As intellectuals and artists in a neo-colonial situation, Solanas and Getino were greatly influenced by the "Third Worldism" of the period, frequently citing ideologists from the African (Frantz Fanon) and Asian (Mao Tse-Tung) struggles. They contrasted "third cinema" to the "first cinema" of the Hollywood industry and to the auteurist "second cinema" in various ways, distinguishing it first of all by its ideological commitment to anti-imperialism and the struggle for socialism. Against the consumerism provoked by the hermetic narrative structures of Hollywood, they proposed a cinema which would require active audience participation. Thus, a film was important as a "detonator" or a "pretext" for assembling a group, not as an experience that was born and that died on the screen. Likening themselves to guerrillas who open paths with machete blows, they perceived cinema as a provisional tool: "Our time is one of hypothesis rather than thesis, a time of works in process—unfinished, unordered, violent works made with the camera in one hand and a rock in the other."
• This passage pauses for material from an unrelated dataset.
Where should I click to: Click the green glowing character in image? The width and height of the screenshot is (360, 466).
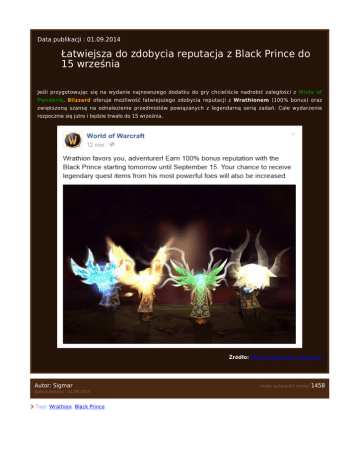click(x=199, y=288)
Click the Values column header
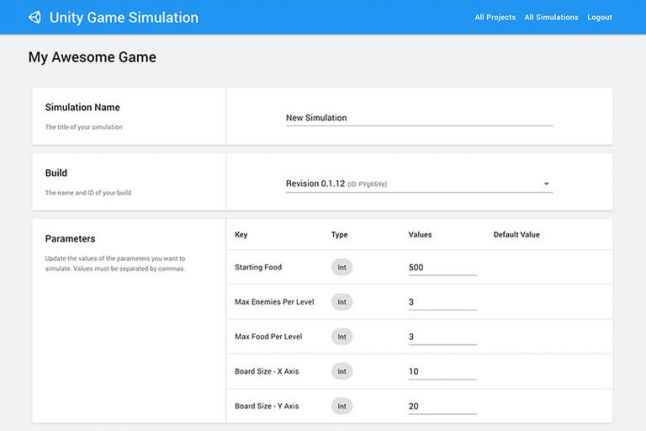The height and width of the screenshot is (431, 646). (420, 235)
The most realized description of "third cinema" can be found near the end of their often-reprinted essay, "Toward a Third Cinema." There they summarize it in the following manner: "The third cinema above all counters the film industry of a cinema of characters with one of themes, that of individuals with that of masses, that of the author with that of the operative group, one of neocolonial misinformation with one of information, one of escape with one that recaptures the truth, that of passivity with that of aggressions. To an institutionalized cinema, it counterposes a guerilla cinema; to movies as shows, it opposes a film act . . . to a cinema made for the old kind of human being, it proposes a cinema fit for a new kind of human being, for what each one of us has the possibility of becoming."
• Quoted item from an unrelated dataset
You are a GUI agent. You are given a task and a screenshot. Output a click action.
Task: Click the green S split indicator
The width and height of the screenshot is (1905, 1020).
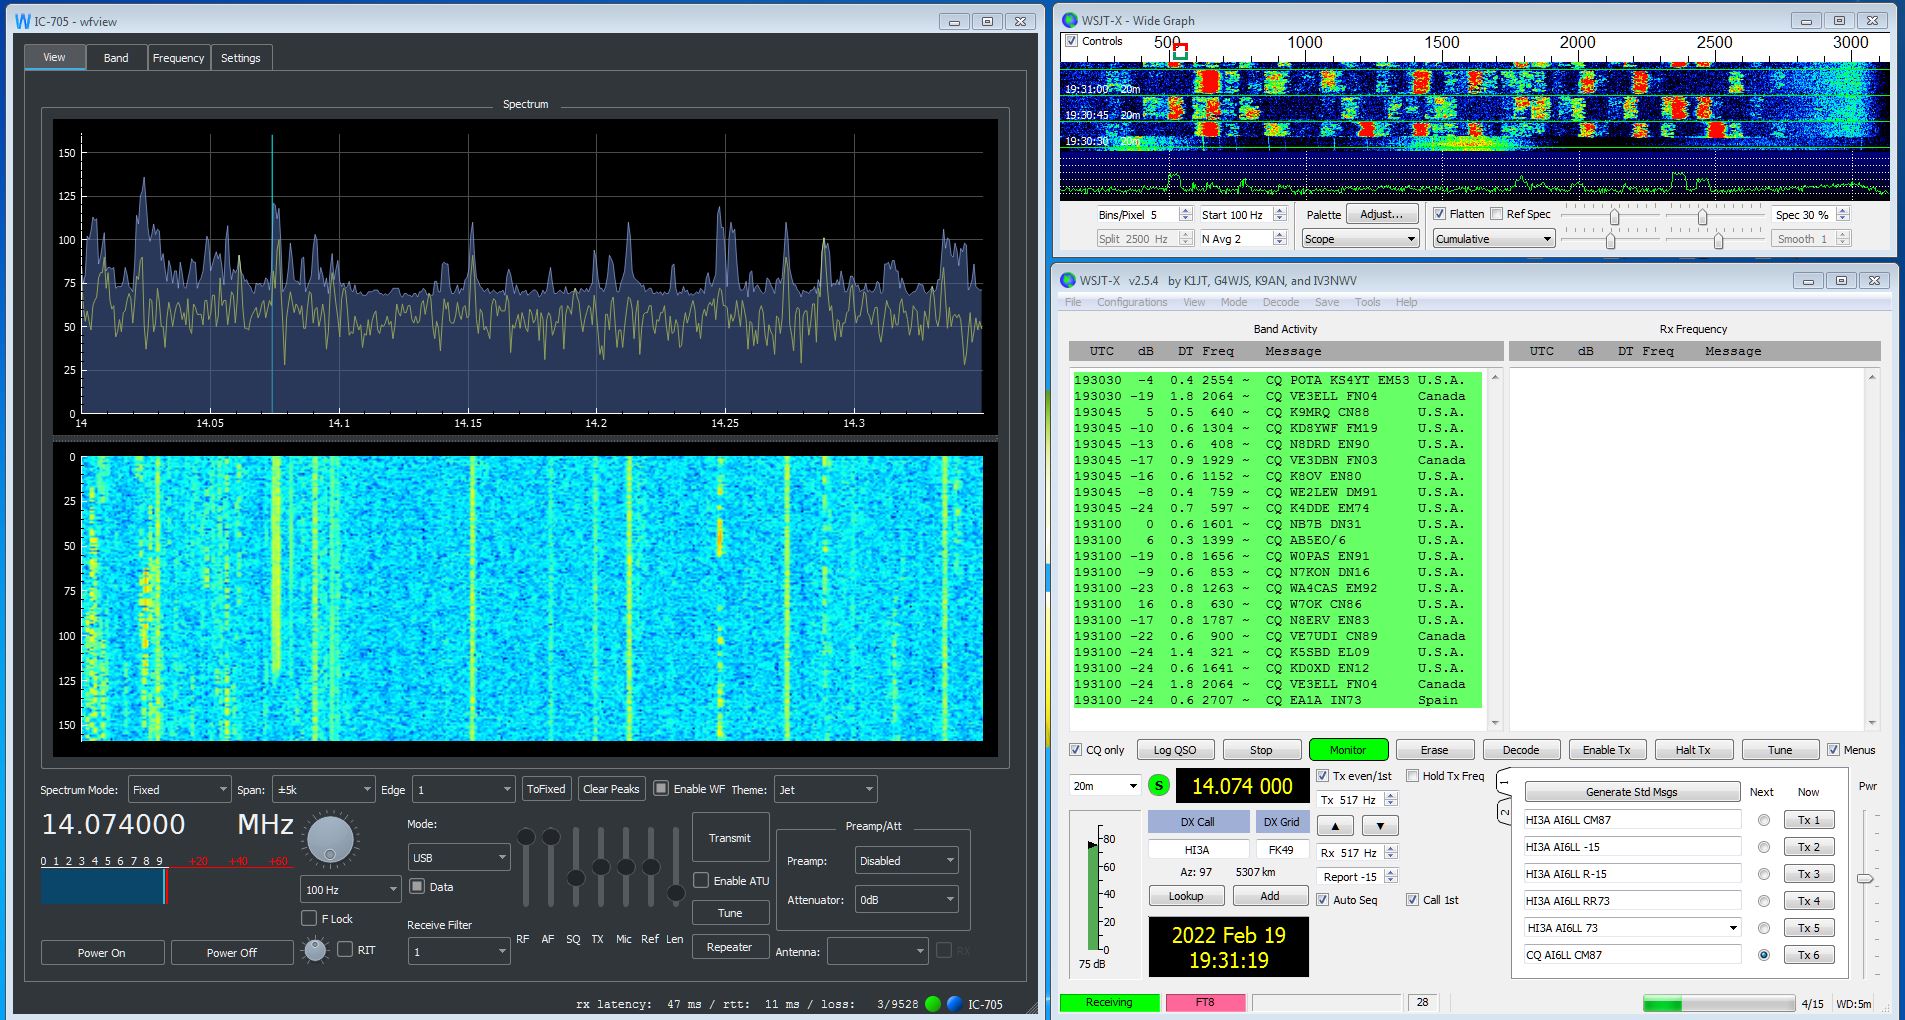pos(1159,786)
Given their concern to produce a cinema of information rather than one of fantasies to be consumed, Solanas and Getino naturally turned to the documentary. However, they conceived of the documentary as "not fundamentally one which illustrates, documents, or passively establishes a situation; rather it attempts to intervene in the situation as an element providing thrust or rectification . . . it provides discovery through transformation." La hora de los hornos may be a bit too didactic at times, but it was certainly more "revolutionary" than the documentaries they were to make as the official cineastes they became on the return of Juan Perón, the urban populist who was president of Argentina (1946–55 and 1973–74).
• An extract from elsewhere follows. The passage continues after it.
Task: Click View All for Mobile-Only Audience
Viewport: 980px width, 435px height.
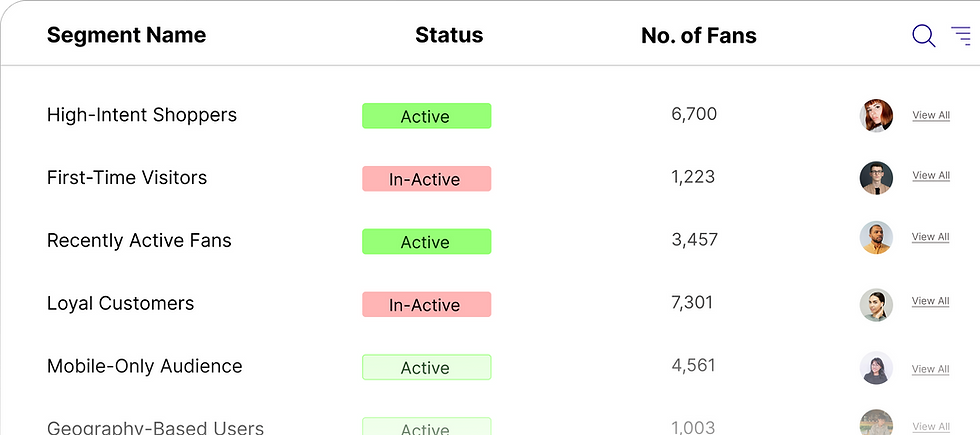Action: (930, 369)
Because of the timeliness of La hora de los hornos and the extensive publication of Solanas and Getino's theoretical writings and interviews, they have received attention which may be disproportionate to that given to other Latin American cineastes of greater achievement, most notably the Cubans. Nonetheless, the French film critic Guy Hennebelle argued that "third cinema" is the concept that seems to be "most viable" as a counterpoint to traditional film study, stating, "according to this perspective, a veritable 'counter-history' of the seventh art is yet to be written." In both their writings and their cinematic practice, Solanas and Getino have provided an alternative and a clearly articulated challenge to bourgeois cinema.